Avant, l’argent du contribuable allait directement dans la poche des fonctionnaires chargés de la sécurité, ce qui était scandaleusement inacceptable aux yeux des rapaces qui lorgnaient depuis longtemps sur ce juteux marché.

Donc, sous le prétexte d’un service public qui coûte trop cher, il est délégué à des entreprises privées.

Les rapaces en profitent pour ponctionner le maximum possible d’argent. Les employés sont mal payés, les conditions de travail se dégradent. Ce qui pour des fonctionnaires aurait été inacceptable en termes de salaire, de management, d’horaires, de formation… devient la norme pour des employés du secteur privé.

Mais cela ne s’arrête pas là ! Je vous l’ai dit, la voracité des rapaces est sans limite. La manipulation continue. Ce qui devait arriver arriva, la grève (prévisible, encouragée ?).

Le cynisme atteint alors son paroxysme lorsque cette grève se retourne contre les travailleurs à qui on reproche de saccager le service public et de porter préjudice au droit de circulation. Les rapaces peuvent alors justifier de faire voter une loi pour assurer un service minimum.

La boucle est bouclée.

Ils ont réussit leur coup. Ils empochent directement une partie de l’argent du contribuable. Les travailleurs sont muselés. Et ils peuvent justifier leur politique !

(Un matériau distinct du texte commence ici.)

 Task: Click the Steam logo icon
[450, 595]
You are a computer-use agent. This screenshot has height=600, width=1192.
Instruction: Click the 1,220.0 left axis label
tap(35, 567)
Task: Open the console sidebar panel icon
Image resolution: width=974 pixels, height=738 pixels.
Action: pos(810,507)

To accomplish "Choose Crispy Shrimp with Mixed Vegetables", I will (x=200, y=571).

Souvenez-vous, au départ, la sécurité des aéroports était assurée par des fonctionnaires et elle était parfaitement assurée.

Maintenant, interrogez-vous et regardez d’un autre œil ce qui se passe à l’hôpital, à l’école, au pôle emploi, dans la police… Sous prétexte d’économies, l’on supprime des emplois, l’on sous-traite de plus en plus vers le privé. Résultat le service public se dégrade et l’on pourra alors un jour justifier soit de sa suppression, soit de son transfert vers le privé avec les conséquences que l’on connaît.